# What needs to be done
From the ZooKeeper session expiration thread below, extract the passage from "Posted by Michael" up to and including "old ephemeral nodes." verbatim.

++++ Excerpt

On Wed, Jan 25, 2017 at 11:32 AM, Ryan Zhang <ya...@hotmail.com>>>
wrote:

Good question, AFAIK, it’s not the case.

The server will throw an SessionExpiredException during checkSession call
as soon as the session is marked as isClosing. However, session expiration
actually requires a transaction (of type OpCode.closeSession) which will be
send to the leader to go through the quorum.  The session and ephemeral
node will only be removed after the transaction is  committed and processed
in the final processor on other nodes. Therefore, it seems to be possible
for a client to connect to another server to see the node there. I am not
entirely sure if it can use the same session id though, it seems possible
as the session close is only based on the session expire time and there can
be delays in session pings.

On Jan 25, 2017, at 8:53 AM, Jun Rao <ju...@gmail.com>><mailto:junra<mailto:junra>
o@gmail.com<ma...@gmail.com>>>> wrote:

Hi,

Does ZK guarantee that ephemeral nodes from a client are removed on the
sever by the time the client receives a session expiration event? I am
getting conflicting info on this (
https://issues.apache.org/jira/browse/KAFKA-4277). Could someone clarify?

Thanks,

Jun




--
Cheers
Michael.




--
Cheers
Michael.




--
Cheers
Michael.


Re: are ephemeral nodes removed when client receives session expiration

Posted by Michael Han <ha...@cloudera.com>.
Hi Ryan,

Thanks for the elaborations. I see why you are confused. Your case is
valid, except in step 5:

>>  Client now knows its session expired but for some reason it tries to
connect to another server B and issues a read.

At this point of time, there are two possible cases:
* Client A's session has been cleaned up. As part of the session clean up,
the ephemeral nodes appertain with A will be gone. After A reconnect to the
quorum, it will not see the old ephemeral nodes.

++++++++
++++ Listed entries

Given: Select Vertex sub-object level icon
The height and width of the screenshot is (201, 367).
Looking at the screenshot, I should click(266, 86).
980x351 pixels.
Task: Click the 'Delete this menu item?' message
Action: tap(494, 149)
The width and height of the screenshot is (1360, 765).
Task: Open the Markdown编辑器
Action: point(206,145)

++++++++

# Reply
Posted by Michael Han <ha...@cloudera.com>.
Hi Ryan,

Thanks for the elaborations. I see why you are confused. Your case is
valid, except in step 5:

>>  Client now knows its session expired but for some reason it tries to
connect to another server B and issues a read.

At this point of time, there are two possible cases:
* Client A's session has been cleaned up. As part of the session clean up,
the ephemeral nodes appertain with A will be gone. After A reconnect to the
quorum, it will not see the old ephemeral nodes.